When an inpatient admission is preauthorized, a length-of-stay is assigned. This Plan is required to provide a minimum length of stay in a Hospital facility for the following:
Maternity Care:
48 hours following an uncomplicated vaginal delivery
96 hours following an uncomplicated delivery by caesarean sectionTreatment of Breast Cancer:
48 hours following a mastectomy
24 hours following a lymph node dissection
If you require a longer stay than was first preauthorized, your Provider may seek an extension for the additional days. Benefits will not be available for room and board Charges for medically unnecessary days.
Preauthorization for Home Health Services (Out-of-Network), Skilled Nursing, and Hospice (Out-of-Network) may be obtained by having the agency or facility providing the services contact the Claims Administrator to request preauthorization. The request should be made by the physician or member by calling the preauthorization phone number (listed below) at least 3 to 5 days in advance of:
- Initiating Extended Care Expense or Home Infusion Therapy;
- When an extension of the initially preauthorized service is required; and
- When the treatment plan is altered.
The Claims Administrator will review the information submitted prior to the start of Home Health Services (Out-of-Network), Skilled Nursing, and Hospice (Out-of-Network) services. The Claims Administrator will send a letter to you and the agency or facility confirming preauthorization or denying benefits. If the care is to take place in less than 1 week, the agency or facility should call the applicable telephone number previously listed below. If the Claims Administrator has given notification that benefits for the treatment plan requested will be denied based on information submitted, claims will be denied.

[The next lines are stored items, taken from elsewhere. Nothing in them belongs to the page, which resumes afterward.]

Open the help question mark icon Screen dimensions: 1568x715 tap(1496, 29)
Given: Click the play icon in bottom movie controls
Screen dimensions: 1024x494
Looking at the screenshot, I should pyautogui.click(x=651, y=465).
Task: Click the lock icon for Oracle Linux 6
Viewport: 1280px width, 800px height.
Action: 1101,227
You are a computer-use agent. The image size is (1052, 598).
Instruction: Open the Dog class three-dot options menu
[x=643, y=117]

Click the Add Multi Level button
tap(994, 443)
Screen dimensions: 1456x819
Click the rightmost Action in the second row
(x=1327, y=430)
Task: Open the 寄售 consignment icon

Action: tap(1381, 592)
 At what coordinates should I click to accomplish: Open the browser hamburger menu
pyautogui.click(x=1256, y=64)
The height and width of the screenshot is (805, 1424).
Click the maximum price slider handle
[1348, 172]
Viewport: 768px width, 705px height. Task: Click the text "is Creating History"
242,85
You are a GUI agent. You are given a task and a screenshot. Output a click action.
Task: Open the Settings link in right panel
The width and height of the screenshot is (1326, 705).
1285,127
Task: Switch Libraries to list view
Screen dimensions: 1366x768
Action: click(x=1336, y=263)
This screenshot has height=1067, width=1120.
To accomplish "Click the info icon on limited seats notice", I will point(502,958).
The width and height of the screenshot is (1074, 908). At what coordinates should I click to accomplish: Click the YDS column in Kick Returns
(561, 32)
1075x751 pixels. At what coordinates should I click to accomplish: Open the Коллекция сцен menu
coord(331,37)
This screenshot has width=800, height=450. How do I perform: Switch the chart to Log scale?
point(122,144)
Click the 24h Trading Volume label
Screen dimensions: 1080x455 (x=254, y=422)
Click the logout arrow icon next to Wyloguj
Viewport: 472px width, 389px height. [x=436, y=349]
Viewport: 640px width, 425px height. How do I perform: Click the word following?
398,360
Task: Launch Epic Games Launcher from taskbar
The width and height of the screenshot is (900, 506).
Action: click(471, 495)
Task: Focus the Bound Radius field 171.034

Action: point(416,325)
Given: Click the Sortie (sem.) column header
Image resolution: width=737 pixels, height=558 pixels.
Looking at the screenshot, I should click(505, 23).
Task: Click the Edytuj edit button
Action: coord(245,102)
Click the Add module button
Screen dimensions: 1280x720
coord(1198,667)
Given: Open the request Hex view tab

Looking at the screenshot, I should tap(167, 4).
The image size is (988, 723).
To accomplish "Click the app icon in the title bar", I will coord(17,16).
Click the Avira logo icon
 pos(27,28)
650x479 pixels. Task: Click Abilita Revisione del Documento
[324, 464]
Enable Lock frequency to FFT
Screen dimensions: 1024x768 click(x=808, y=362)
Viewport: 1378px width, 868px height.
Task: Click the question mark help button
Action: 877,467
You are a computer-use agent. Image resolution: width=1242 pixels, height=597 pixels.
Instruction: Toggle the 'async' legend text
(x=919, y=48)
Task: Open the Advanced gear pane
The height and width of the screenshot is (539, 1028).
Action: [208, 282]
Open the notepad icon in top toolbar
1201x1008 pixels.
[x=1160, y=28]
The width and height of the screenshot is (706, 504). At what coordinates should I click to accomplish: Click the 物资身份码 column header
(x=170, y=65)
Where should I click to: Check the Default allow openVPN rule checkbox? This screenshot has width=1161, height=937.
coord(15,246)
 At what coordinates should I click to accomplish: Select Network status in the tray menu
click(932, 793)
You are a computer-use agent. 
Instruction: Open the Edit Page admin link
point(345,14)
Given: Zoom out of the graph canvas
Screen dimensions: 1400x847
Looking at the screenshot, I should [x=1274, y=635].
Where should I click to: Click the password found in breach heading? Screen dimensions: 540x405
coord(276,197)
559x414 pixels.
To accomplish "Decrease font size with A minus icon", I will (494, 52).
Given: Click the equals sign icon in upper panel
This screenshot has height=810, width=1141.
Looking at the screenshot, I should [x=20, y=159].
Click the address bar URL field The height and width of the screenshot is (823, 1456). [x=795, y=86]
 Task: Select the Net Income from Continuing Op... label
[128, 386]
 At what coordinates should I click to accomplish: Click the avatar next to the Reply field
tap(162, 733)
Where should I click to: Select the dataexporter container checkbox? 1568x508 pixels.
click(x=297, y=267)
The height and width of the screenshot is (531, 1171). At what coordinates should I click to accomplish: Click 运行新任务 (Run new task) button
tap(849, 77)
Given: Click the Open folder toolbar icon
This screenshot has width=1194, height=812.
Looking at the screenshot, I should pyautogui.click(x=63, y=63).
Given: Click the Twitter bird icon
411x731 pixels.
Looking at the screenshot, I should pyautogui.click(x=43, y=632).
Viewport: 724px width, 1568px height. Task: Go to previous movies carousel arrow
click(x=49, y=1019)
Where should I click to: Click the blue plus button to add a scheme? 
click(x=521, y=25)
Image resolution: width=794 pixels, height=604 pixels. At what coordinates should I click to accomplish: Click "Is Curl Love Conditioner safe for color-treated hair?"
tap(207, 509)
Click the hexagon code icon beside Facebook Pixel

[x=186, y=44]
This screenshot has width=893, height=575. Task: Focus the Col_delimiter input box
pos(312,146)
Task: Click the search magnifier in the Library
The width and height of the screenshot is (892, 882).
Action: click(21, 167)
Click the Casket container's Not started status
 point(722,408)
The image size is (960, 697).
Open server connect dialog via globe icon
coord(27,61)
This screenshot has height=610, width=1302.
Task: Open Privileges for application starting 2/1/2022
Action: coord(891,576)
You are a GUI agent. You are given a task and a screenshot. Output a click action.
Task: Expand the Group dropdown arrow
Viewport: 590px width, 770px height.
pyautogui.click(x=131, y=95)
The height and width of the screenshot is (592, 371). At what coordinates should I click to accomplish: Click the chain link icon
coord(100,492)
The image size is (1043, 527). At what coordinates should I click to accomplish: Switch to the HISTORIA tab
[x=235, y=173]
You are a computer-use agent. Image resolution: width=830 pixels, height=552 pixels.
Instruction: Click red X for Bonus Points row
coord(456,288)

Preauthorization Phone Number
The Claims Administrator's Health Services Division has the responsibility of issuing preauthorization and determining when a second opinion is necessary. To satisfy all preauthorization requirements listed above, call the Preauthorization Line before any of the surgeries or procedures are done, Monday through Friday, 8:00 a.m. - 5:00 p.m., Central Time. Calls made after working hours or on weekends will be recorded and returned the next working day. A benefits management Nurse will follow up with your Provider's office.
Toll-free: 1-888-316-7947
Local: (254) 298-3088
Penalties for Failure to Preauthorize
Other than in connection with childbirth, the penalty for not getting the required preauthorization before treatment is:
- $200.00 for each out-of-network elective admission
- 50% for each procedure requiring second opinions
You can not include this penalty as a covered expense for the purposes of meeting the Annual Out-of-Pocket maximum nor do any of the covered charges apply towards satisfying the Out-of-Pocket maximum. If preauthorization is not obtained for the services listed above:
- The Claims Administrator will review the Medical Necessity of your treatment prior to the final benefit determination. If the Claims Administrator determines the treatment or service is not Medically Necessary, benefits will be denied; or
- You may be responsible for a $200.00 or 50% benefit reduction penalty. The penalty charge will be deducted from any benefit payment which may be due.
- If a Hospital Admission or extension for any treatment or service described above is not preauthorized and it is determined that the admission or extension was not Medically Necessary, benefits will be reduced or denied.
Some providers will obtain preauthorization for you, however, it is the Teammate's responsibility to ensure that preauthorization has been obtained BEFORE the procedure is performed. Failure to obtain preauthorization will result in non-compliance penalties and/or reduction in benefits.